=== Passage shown ===

We have a Petco here, and it does not carry Canidae. I finally found it at a small Mom and Pop feed store here in town. You might try looking at those places. This place is very small but they carry a lot of premium foods.

Good luck, hope you can locate it!


----------



## shannon (Jun 6, 2006)

i can relate, katie was on nutro ultra but yesterday i switched to canidae.


----------



## time4goldens (Mar 13, 2006)

In my opinion, it isn't fair to compare the two brands that you are comparing. The Nutro Natural choice is in an inferior league to Canidae. However, Nutro does have the Ultra brand that is must closer to what Canidae offers. Nutro Ultra Holistic Dog Food Products 

Personally, I have had a great history with Canidae and am not going to switch. It is 100% digestible where as I doubt that the Natural Choice comes close to that, but I do not know the digestibility for the Ultra formula. 

I have goldens and I want to ward off cancer in every way I can - the human grade meats, no corn, and the Omega 3 and 6 fatty acids in Canidae are my best bet.

I don't care how far I have to go to get it - my dogs are worth it. It is also nice dealing with independnet retailers that sell Canidae - no one ever calls me by name at Petco and Petsmart.


----------



## justmejanis (Feb 25, 2007)

time4goldens said:


> In my opinion, it isn't fair to compare the two brands that you are comparing. The Nutro Natural choice is in an inferior league to Canidae. However, Nutro does have the Ultra brand that is must closer to what Canidae offers. Nutro Ultra Holistic Dog Food Products
> 
> Personally, I have had a great history with Canidae and am not going to switch. It is 100% digestible where as I doubt that the Natural Choice comes close to that, but I do not know the digestibility for the Ultra formula.
> 
> ...


 
I was not comparing. I was answering a question about which food of the two did I feel was better. Very simple.


----------



## Angel_Kody (Feb 27, 2007)

My first golden, Kody was fed Nutro his whole life and thrived on it. I have nothing bad to say about it. I never fed it to Jester but I did just switch him to Canidae from Pro Plan Selects because I wanted a food that was made in the US and had no glutens in it after the whole recall scare. I found Canidae at my local Agway and it was actually less expensive than what I was paying for the Pro Plan Selects.


----------



## Rosco's Mom (May 1, 2007)

all i asked was what was the difference between the two and which one was better...i don't think that's comparing...but who knows...=)


----------



## moverking (Feb 26, 2007)

I'm just finishing a switch from Nutro LB to Canidae....I was satisfied with my two on Nutro, until the recall began. Last week I e-mailed Nutro to find out where their suppliers sourced their ingredients from and all they would send me was a message that said all their *suppliers* were US based, no mention of sources.

===

Required action 1: Summarize the dog food thread in two sentences.
Required action 2: Carry on the dog food thread from its final post.

=== Information given ===

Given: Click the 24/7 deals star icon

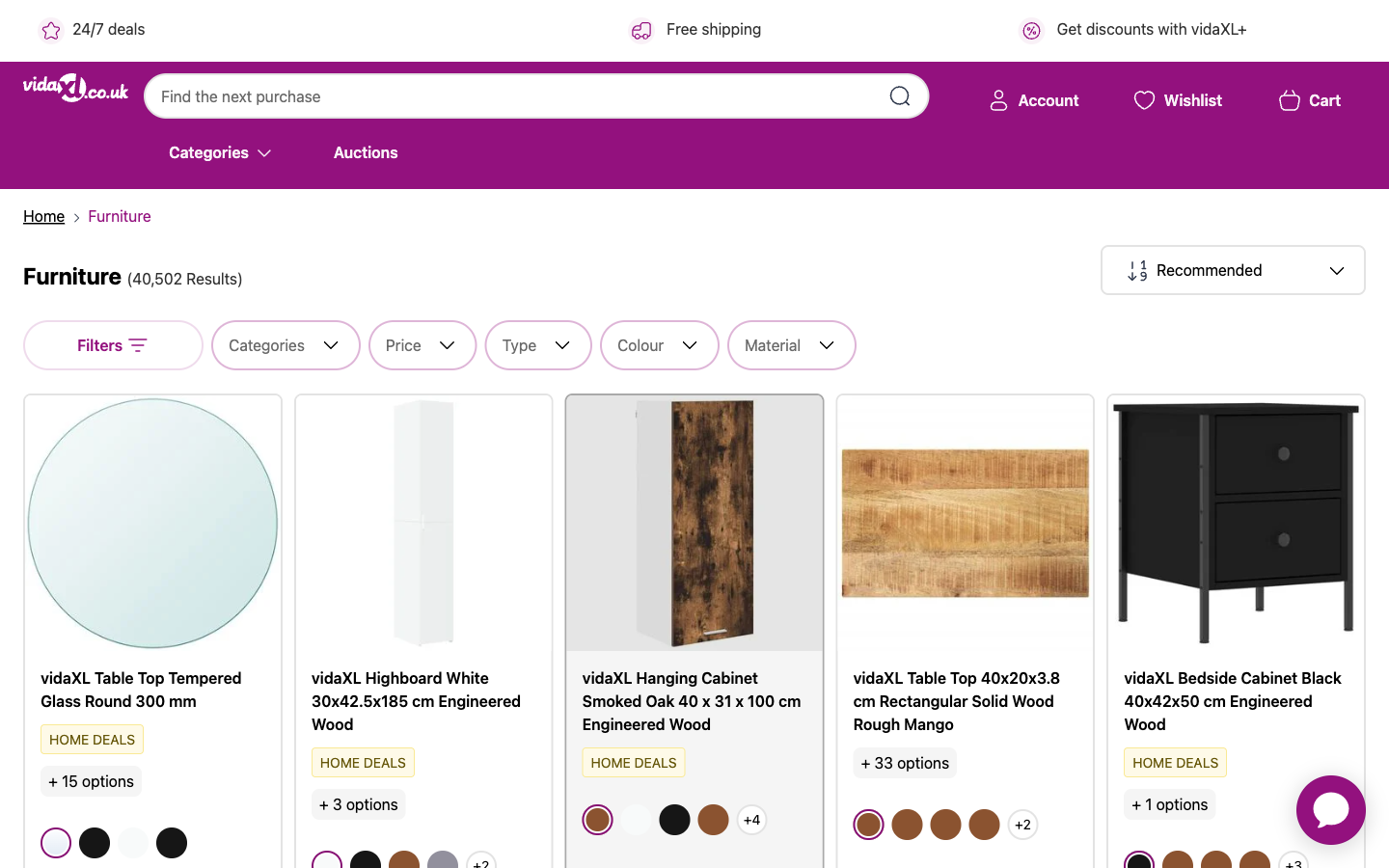Looking at the screenshot, I should 51,31.
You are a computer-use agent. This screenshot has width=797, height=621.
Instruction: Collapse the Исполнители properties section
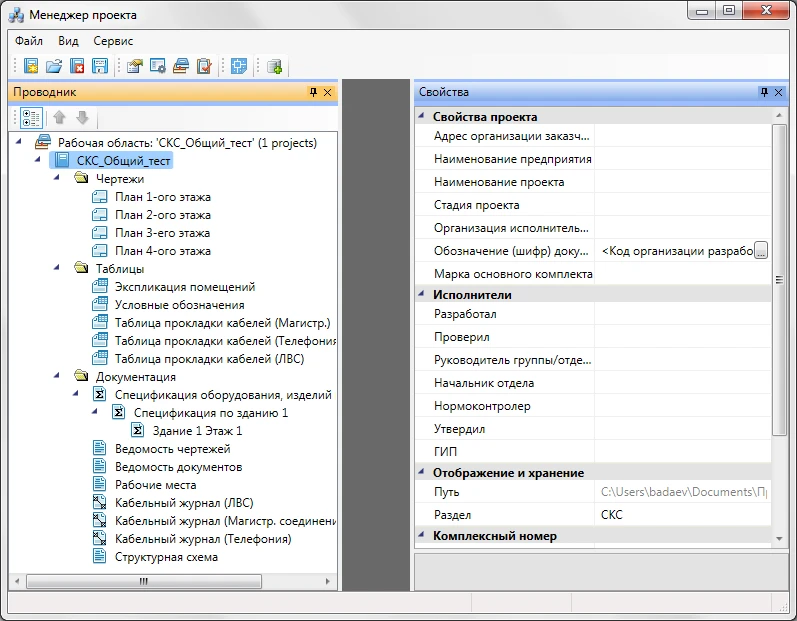pyautogui.click(x=421, y=295)
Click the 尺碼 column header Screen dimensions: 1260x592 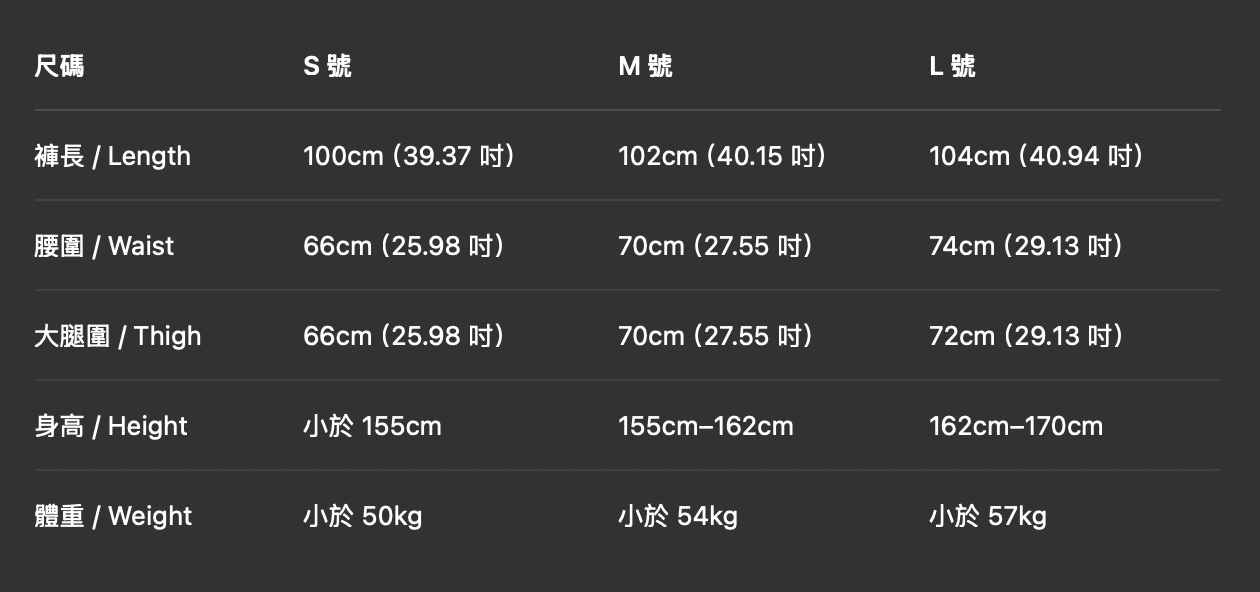pyautogui.click(x=59, y=66)
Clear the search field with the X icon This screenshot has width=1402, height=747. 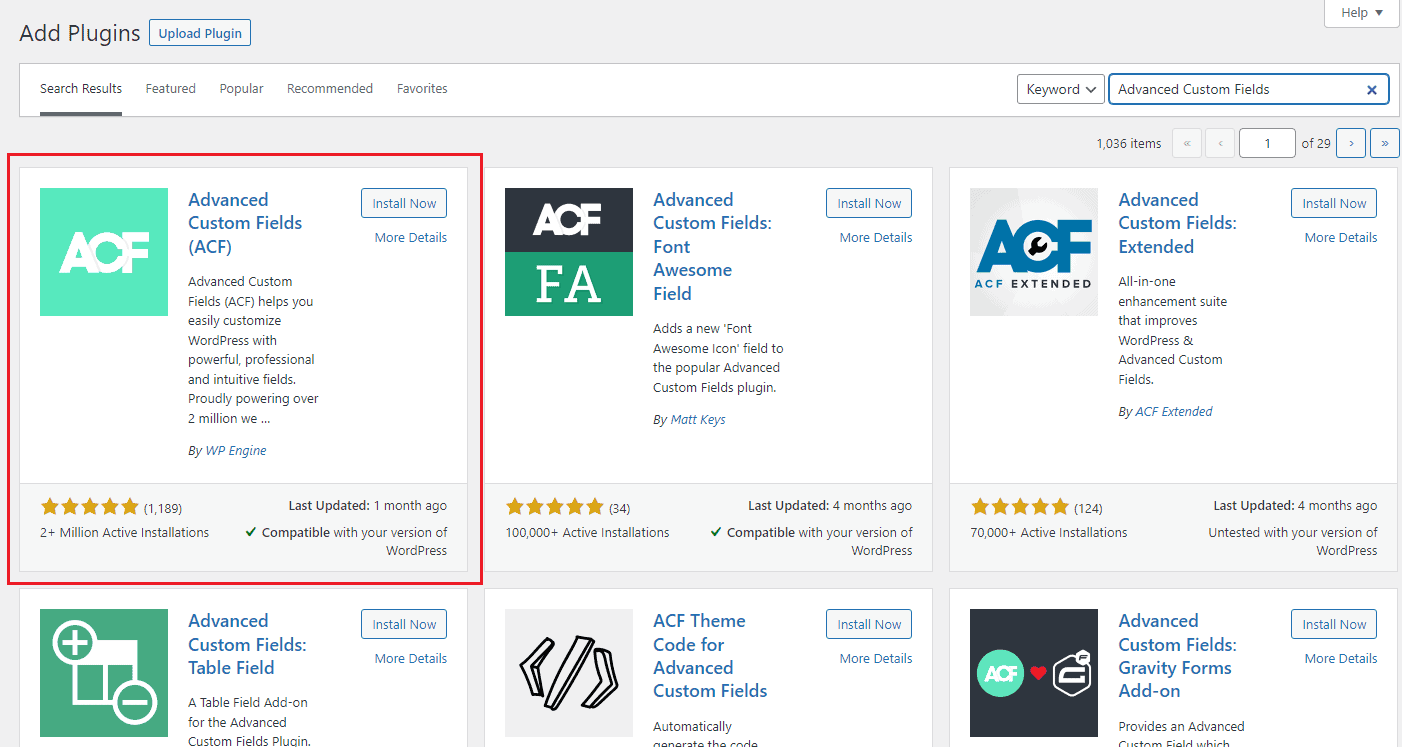pos(1372,90)
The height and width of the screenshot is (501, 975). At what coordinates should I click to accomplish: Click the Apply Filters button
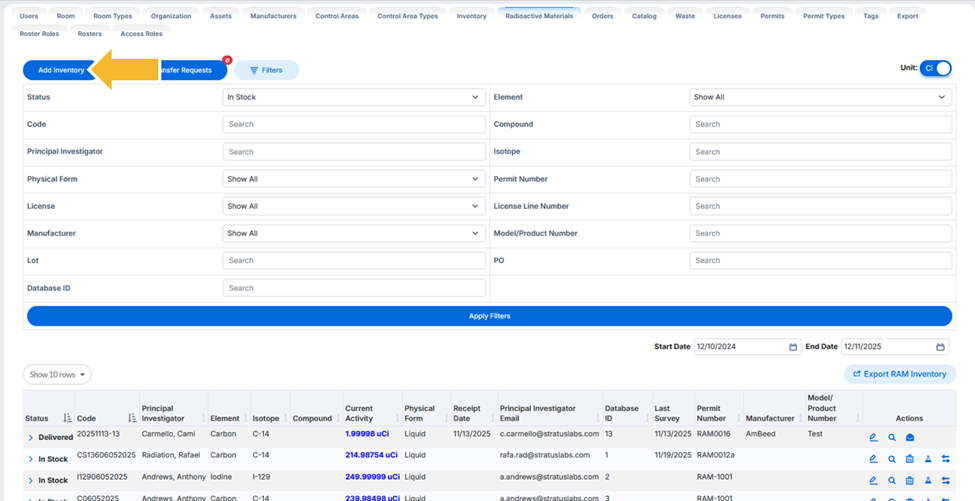point(489,316)
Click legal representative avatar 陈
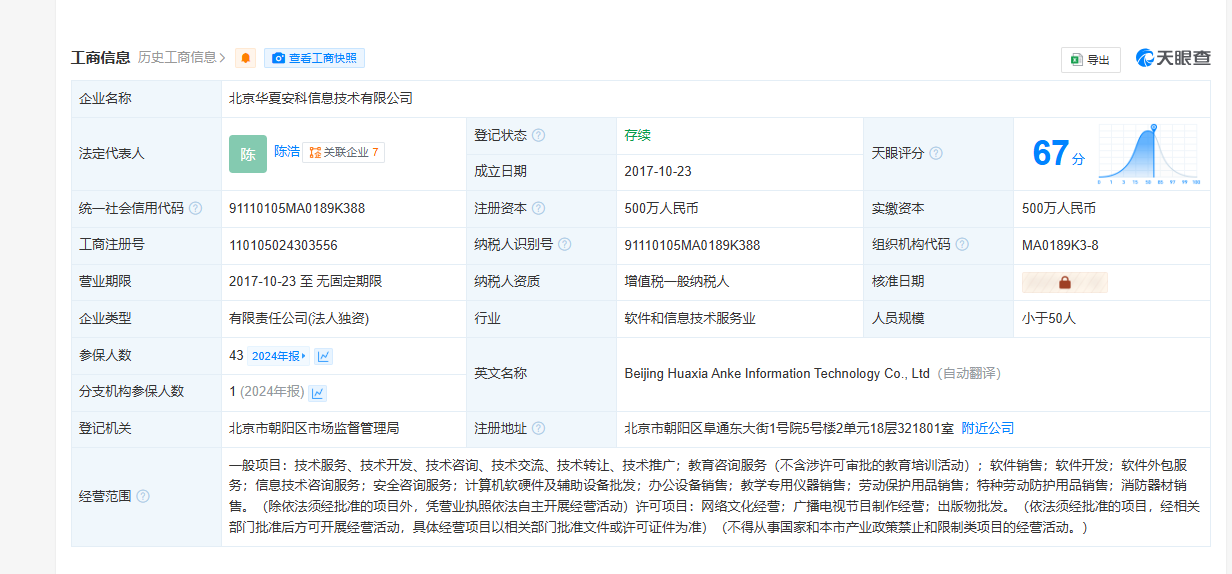Screen dimensions: 1232x574 pos(247,154)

===

Response box 1: Forum members discuss Canidae and Nutro dog foods, with several describing switches to Canidae and one suggesting small independent feed stores as places to find it. One poster ranks Nutro Natural Choice below Canidae and praises Canidae's digestibility and ingredients, while others say they were not comparing, report that a dog thrived on Nutro, or note that Nutro would not name its ingredient sources.

Response box 2:
I do have a couple of Canidae questions, I already e-mailed them, but i'll throw it out here too....does anyone know specific amounts of Omega3's and Gluc/Chond in their all life stages kibble(4 protein source kind). I supplement both in my girl's food and I want to know 'mg's' so I don't over dose them. It's not on their site and the bag of Canidae got disposed of :doh: 
before I could rescue it from the trash. 
Thanks!
And yes, they do love this food! But have you noticed in any of your dogs...this kibble is really small and it gets stuck in their cheeks...all comes out when they get a drink and then they go fishing for the peices in the water dish. :


----------



## Angel_Kody (Feb 27, 2007)

moverking said:


> I'm just finishing a switch from Nutro LB to Canidae....I was satisfied with my two on Nutro, until the recall began. Last week I e-mailed Nutro to find out where their suppliers sourced their ingredients from and all they would send me was a message that said all their *suppliers* were US based, no mention of sources.
> I do have a couple of Canidae questions, I already e-mailed them, but i'll throw it out here too....does anyone know specific amounts of Omega3's and Gluc/Chond in their all life stages kibble(4 protein source kind). I supplement both in my girl's food and I want to know 'mg's' so I don't over dose them. It's not on their site and the bag of Canidae got disposed of :doh:
> before I could rescue it from the trash.
> Thanks!
> And yes, they do love this food! But have you noticed in any of your dogs...this kibble is really small and it gets stuck in their cheeks...all comes out when they get a drink and then they go fishing for the peices in the water dish. :


I still have my bag...let's see...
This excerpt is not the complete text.